For years, photo tagging was a core Facebook feature and was one of the main things people “did” on Facebook. To tag a photo, you clicked a specific part of it and wrote in the name of your friend. This then added the photo to your friend’s page of tagged photos, and allowed them and their friends to comment on them, cementing Facebook as one of the main places people uploaded photos online.  

While photo tagging was manual at first, in 2010, Facebook began automatically detecting who was in a photo by comparing new photos to photos that were already uploaded of that person. This facial recognition technology made it much easier to tag photos, it was also seen as very creepy by a lot of users and civil liberty experts as Facebook automatically opted users into the program and used existing photos of them to build a database of face recognition templates.  

Face recognition became so embedded in Facebook’s design that it became a core security feature. If a user tried to log into Facebook from an unrecognized computer, they would be presented with random tagged photos of their friends and would have to correctly identify who was in the photo. It also eventually began notifying people who were in photos that they weren't tagged in. 

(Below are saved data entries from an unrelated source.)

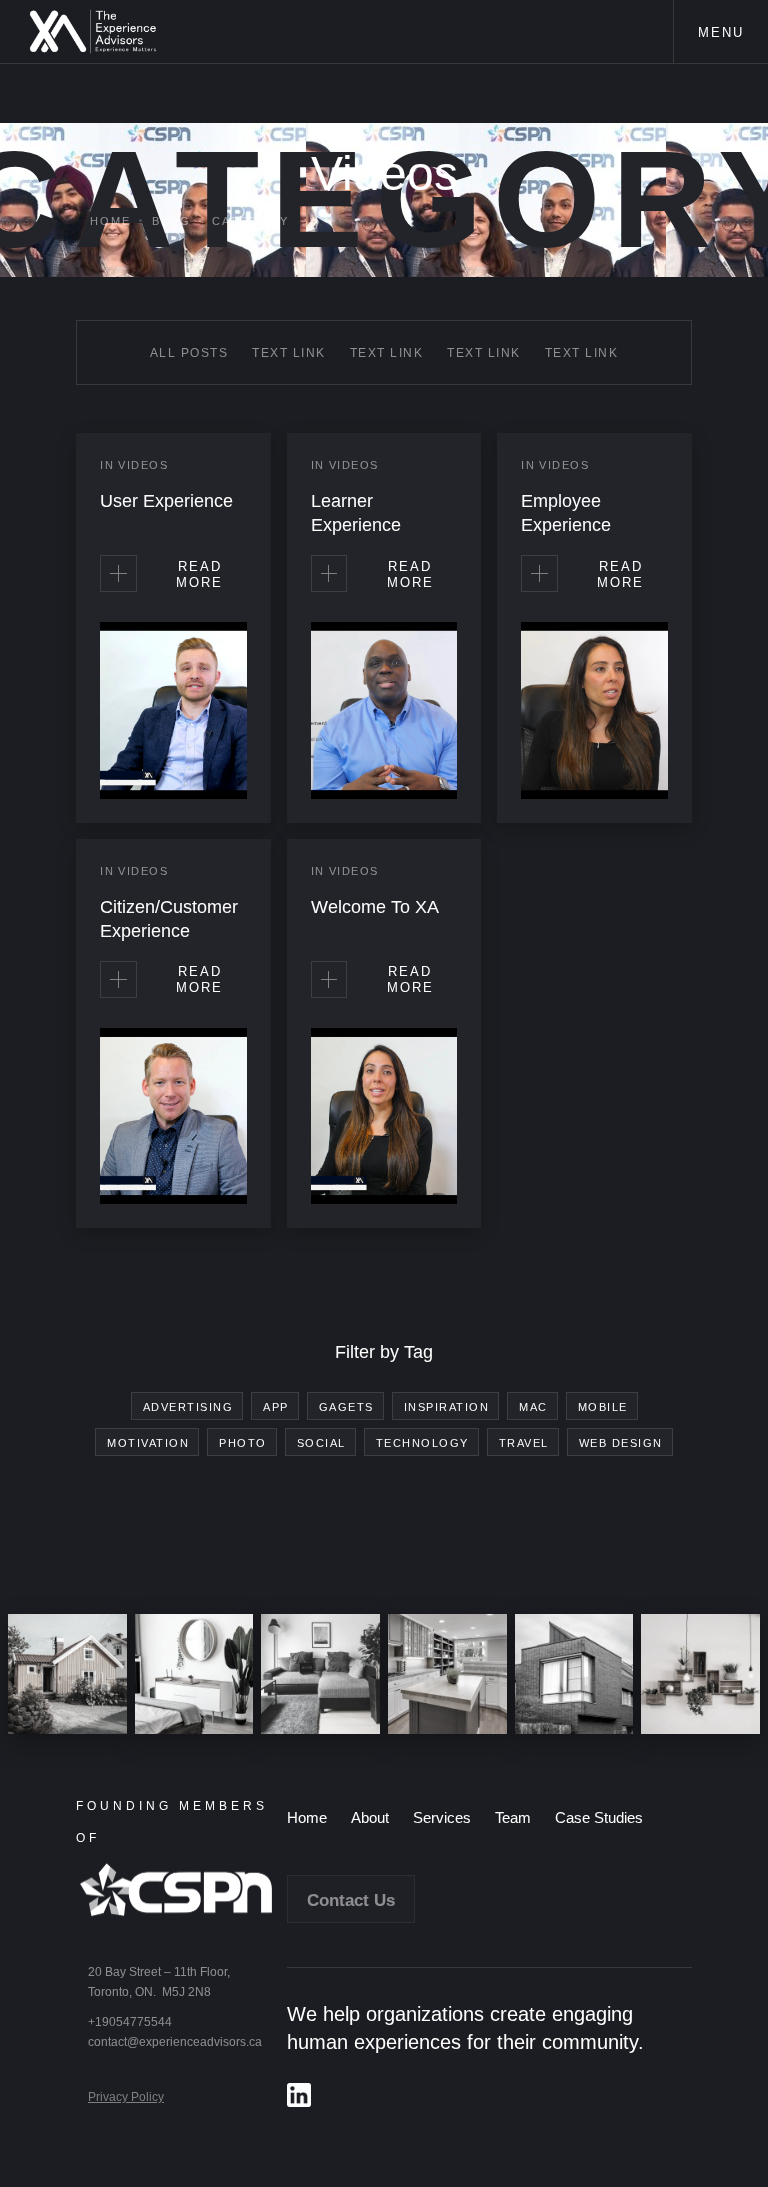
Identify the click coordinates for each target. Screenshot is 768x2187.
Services (442, 1817)
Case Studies (599, 1817)
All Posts (189, 353)
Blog (171, 221)
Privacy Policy (126, 2097)
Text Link (289, 353)
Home (110, 221)
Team (513, 1817)
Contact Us (351, 1900)
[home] (93, 31)
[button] (720, 31)
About (370, 1817)
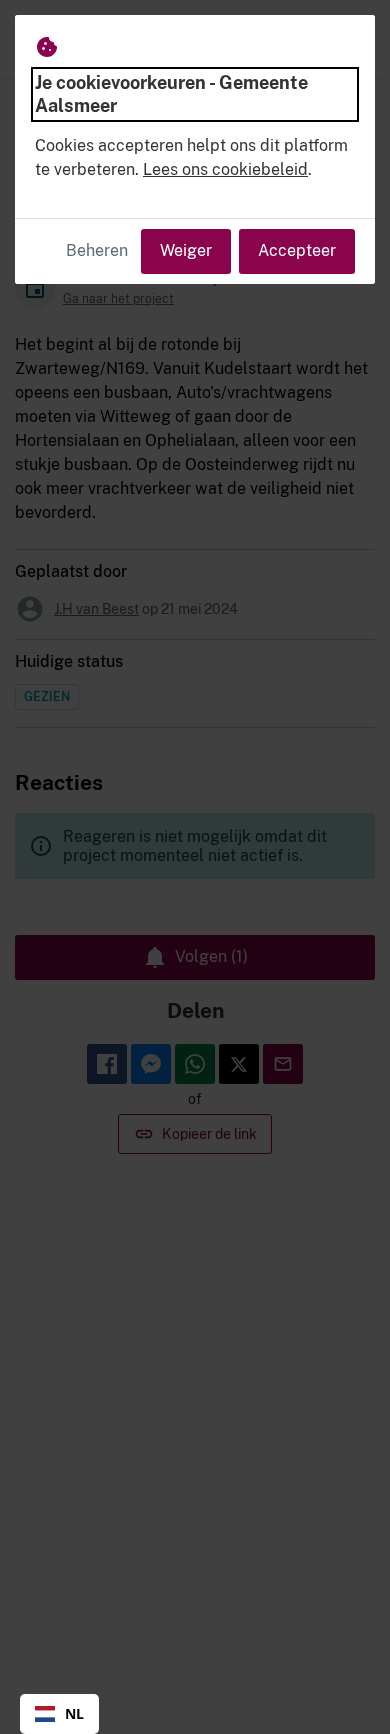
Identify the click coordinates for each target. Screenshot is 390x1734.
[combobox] (59, 1714)
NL (74, 1713)
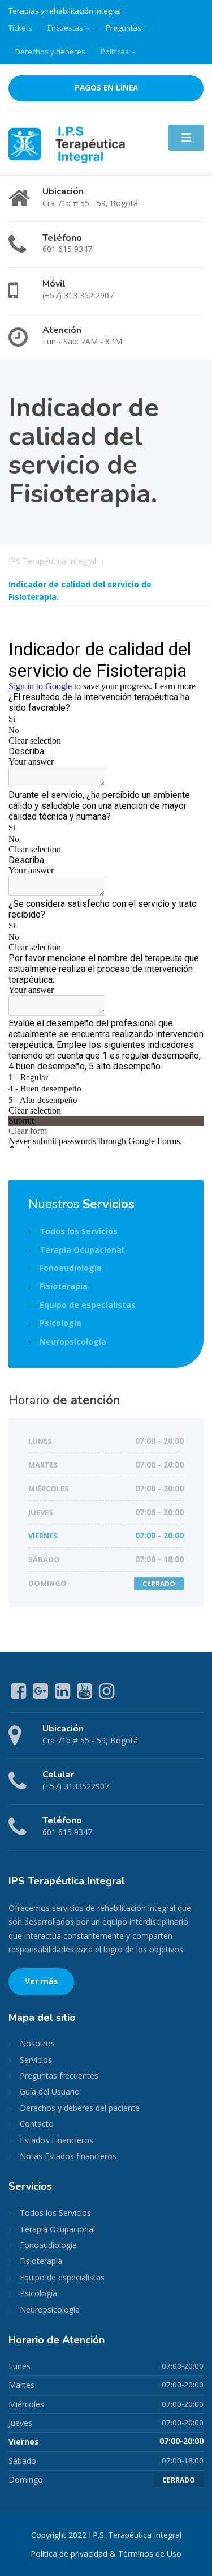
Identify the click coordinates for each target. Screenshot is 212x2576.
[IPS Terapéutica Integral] (67, 143)
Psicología (60, 1322)
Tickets (20, 28)
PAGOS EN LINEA (106, 88)
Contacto (37, 2123)
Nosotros (37, 2043)
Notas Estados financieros (68, 2156)
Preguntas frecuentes (59, 2075)
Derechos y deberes (50, 51)
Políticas (115, 51)
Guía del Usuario (50, 2091)
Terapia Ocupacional (82, 1249)
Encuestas (65, 28)
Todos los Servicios (79, 1231)
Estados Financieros (56, 2140)
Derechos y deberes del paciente (80, 2107)
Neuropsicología (73, 1341)
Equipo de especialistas (88, 1304)
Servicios (36, 2059)
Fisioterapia (64, 1286)
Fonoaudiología (71, 1268)
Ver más (41, 1981)
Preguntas (123, 28)
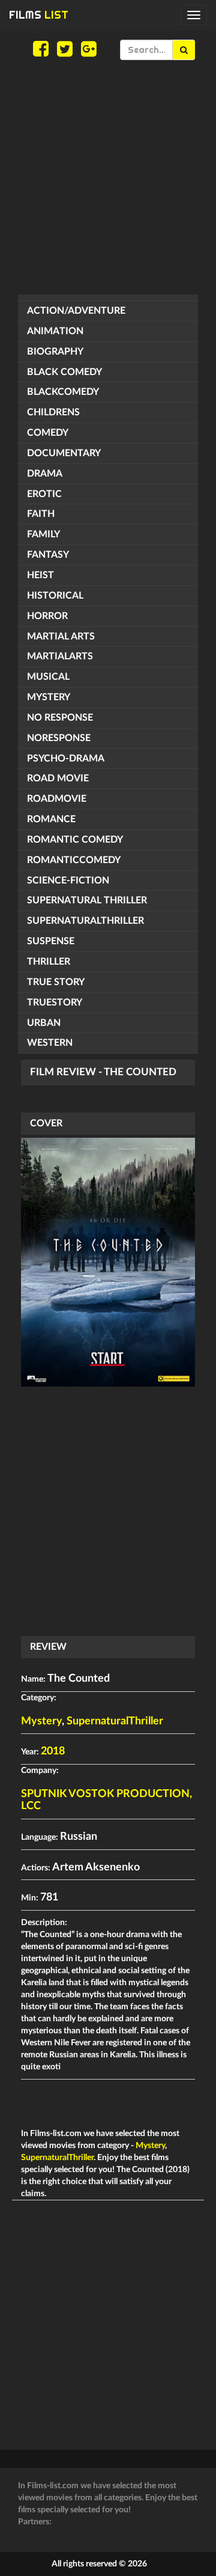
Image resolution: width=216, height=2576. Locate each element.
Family (43, 534)
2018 (53, 1751)
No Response (60, 717)
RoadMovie (56, 799)
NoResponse (59, 738)
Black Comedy (64, 372)
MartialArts (60, 656)
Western (50, 1043)
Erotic (44, 494)
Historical (55, 595)
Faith (41, 514)
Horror (47, 616)
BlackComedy (63, 392)
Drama (44, 473)
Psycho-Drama (65, 758)
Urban (44, 1023)
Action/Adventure (76, 311)
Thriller (48, 961)
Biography (55, 351)
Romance (51, 819)
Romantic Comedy (75, 839)
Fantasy (48, 555)
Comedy (47, 433)
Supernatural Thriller (87, 900)
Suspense (50, 941)
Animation (55, 331)
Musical (48, 677)
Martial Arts (61, 636)
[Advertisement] (108, 177)
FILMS (38, 15)
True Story (56, 982)
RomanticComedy (74, 860)
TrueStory (54, 1002)
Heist (40, 575)
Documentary (64, 453)
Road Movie (58, 778)
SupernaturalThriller (85, 921)
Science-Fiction (68, 880)
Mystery (48, 697)
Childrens (53, 412)
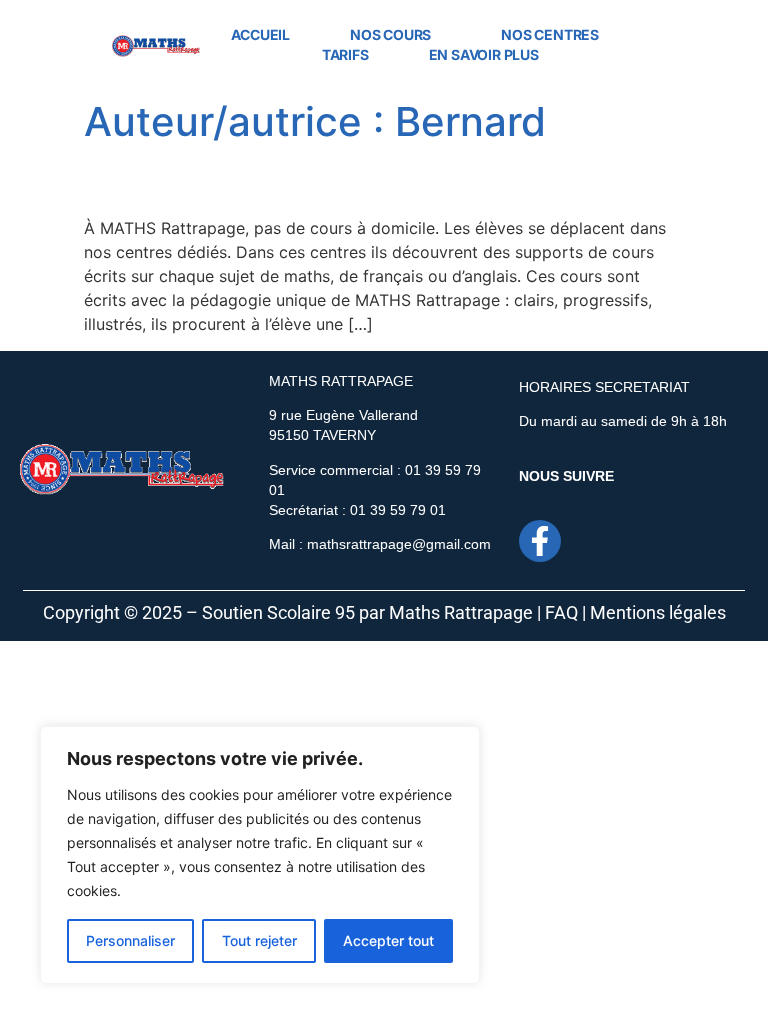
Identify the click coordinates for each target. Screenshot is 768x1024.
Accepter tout (388, 940)
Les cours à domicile (238, 180)
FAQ (561, 612)
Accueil (260, 34)
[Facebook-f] (540, 541)
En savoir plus (484, 54)
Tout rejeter (259, 940)
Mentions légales (658, 612)
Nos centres (550, 34)
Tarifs (345, 54)
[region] (260, 855)
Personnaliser (130, 940)
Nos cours (390, 34)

The move away from facial recognition in this specific instance, following a growing movement against the technology, is laudable, and represents the end of what is one of the largest face recognition systems ever created, considering Facebook’s more than 2.9 billion users. But Facebook said it “still see[s] facial recognition technology as a powerful tool” for preventing fraud and impersonation, for example, and as Motherboard wrote Monday, the company is still trying to monetize basic human activity through its metaverse plans. Facebook also told the New York Times that it is not getting rid of DeepFace, the software that powers its facial recognition system.

What’s also important to recognize is that Facebook’s core product has long de-emphasized the mass uploading of photos and has moved toward sharing of news and statuses that can be endlessly bickered about on the news feed. Facebook has become so bloated that it can be difficult to even find your own photos, and Instagram is now Facebook’s photo-specific app. So what we have here is a move that comes only after Facebook spent more than a decade mining the faces of a large percentage of the humans on planet Earth to help its own growth and power, and only comes after the platform itself has evolved past the need for this type of technology.